In this reprinted #altdevblogaday in-depth piece, BitSquid co-founder Niklas Frykholm discusses how to efficiently evaluate arbitrary functions with a data-oriented, data-driven system for vector fields.
In Part 1 we decided to represent a vector field as a superposition of individual effects:
G(p) = G_0(p) + G_1(p) + ... + G_n(p)Here, each G_i(p) is a function that represents some effect, such as wind, an explosion or the updraft from an air vent. The next step is to find a way of quickly evaluating the function G(p), a general function that could be almost anything, for lots of different positions p_i. This is quite tricky to do well in C++. Of course, evaluating specific functions is not hard. If we want to evaluate a specific function, such as:
Vector3(sin(p.x), sin(p.y), 0);we can just type it up:
inline Vector3 f(const Vector3 &p) { return vector3(sin(p.x), sin(p.y), 0); }But if we don't know beforehand what G(p) will be we don't have that option. We could write our system so that it supported a limited set of specific effects, with hardcoded C++ implementations. For example, there could be an "explosion" effect with some parameters (radius, strength, etc), an "updraft" effect, a "whirl" effect, etc.

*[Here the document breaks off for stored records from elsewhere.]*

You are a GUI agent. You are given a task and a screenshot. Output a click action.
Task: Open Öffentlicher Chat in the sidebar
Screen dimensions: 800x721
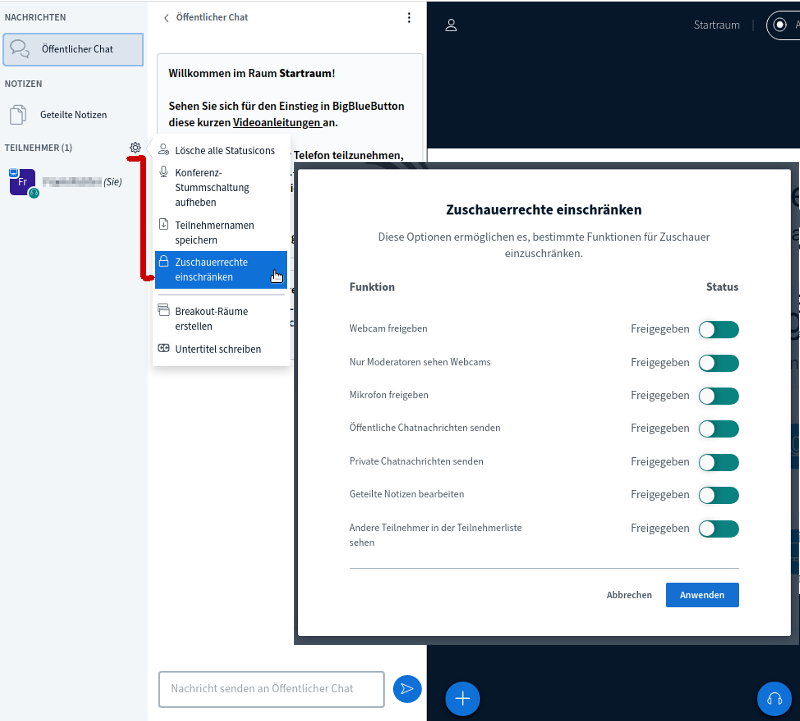(73, 49)
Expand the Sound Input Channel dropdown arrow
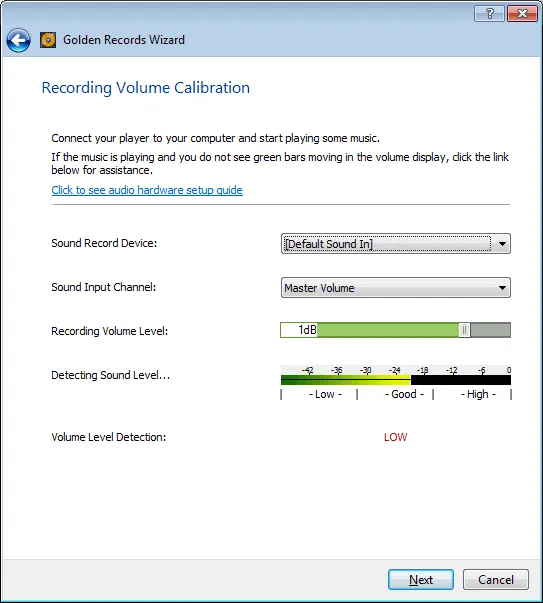The image size is (543, 603). [502, 288]
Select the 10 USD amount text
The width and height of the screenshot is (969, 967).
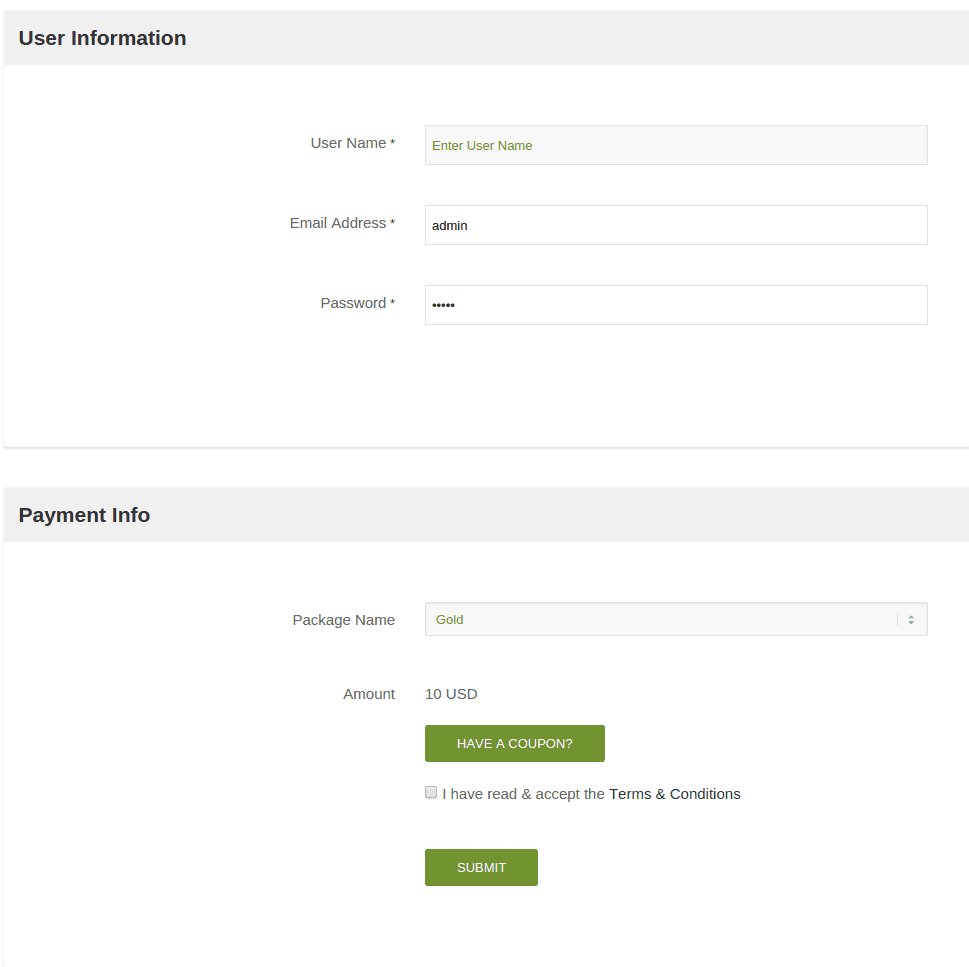(451, 694)
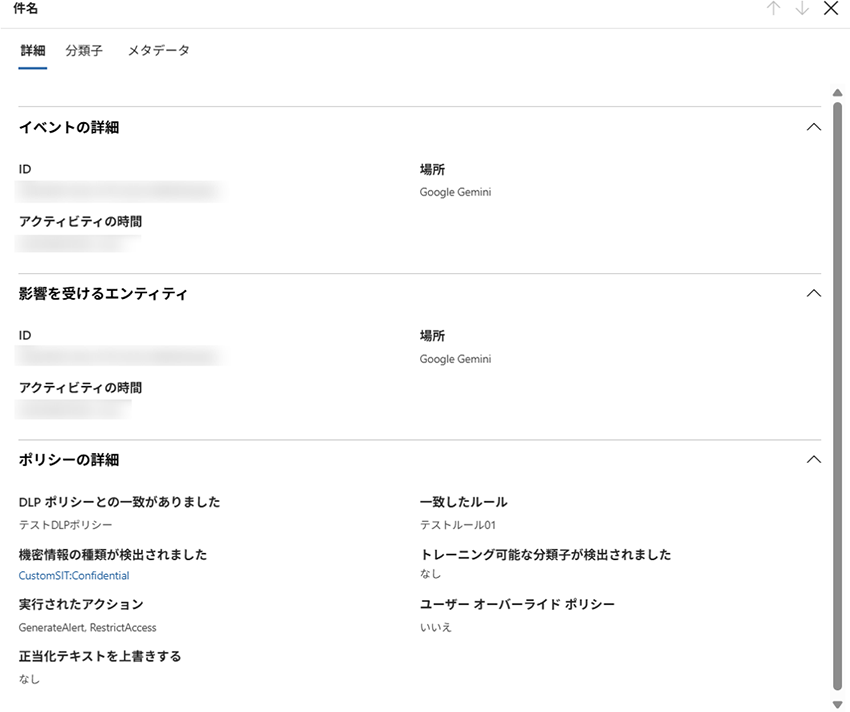Click Google Gemini under 影響を受けるエンティティ
Viewport: 850px width, 712px height.
tap(455, 359)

Similarly we could have support for a variety of standard shapes, such as "sphere", "cylinder", "capsule", etc. And perhaps some different types of falloffs ("linear", "quadratic"). Perhaps also some temporal effects ("attack-sustain-release", "ease-in-ease-out"). But it is hard to know where to draw the limit with this approach. Exactly what effects and shapes and falloffs and time curves should the system support? The more things we add, the more cluttered the system becomes. And the system is still not completely general. No matter how much we add, there will still be some things that the user just can't do, without disturbing a programmer and get her to add a new effect to the system. This means that the system is not truly data-driven. Whether this is a problem or not depends a lot on your development style. If you are a single artist-programmer working on a single game you may not even care. To you code and data is the same thing. Who cares if you have to add something to the code to make a special effect. That is what the code is for. At Bitsquid, however, we are in a different position. We are making a general purpose engine to be used on multiple platforms for all kinds of tasks. We can't put game specific code in the engine or everything will end up a total mess. Sure, our licensees could modify their cloned copy of the source to add their own effects. But that is not an ideal solution. It forces them to learn our code, it makes it harder for us to reproduce their bugs, since our code bases have now diverged and it makes it harder for us to modify and optimize the source code without putting our licensees in merge hell. So our aim is always to be completely data-driven. But how can we represent a general function as data? There are really only two possibilities:
- As a piece of executable machine code.
- As a piece of bytecode that gets executed by a virtual machine.
The massively vectorized virtual machine
At this point it makes sense to stop and think a bit about why bytecode is slow. If you look at the code of a virtual machine, it is essentially a tight loop that repeatedly does three things:- Decode the next bytecode instruction into operation + arguments.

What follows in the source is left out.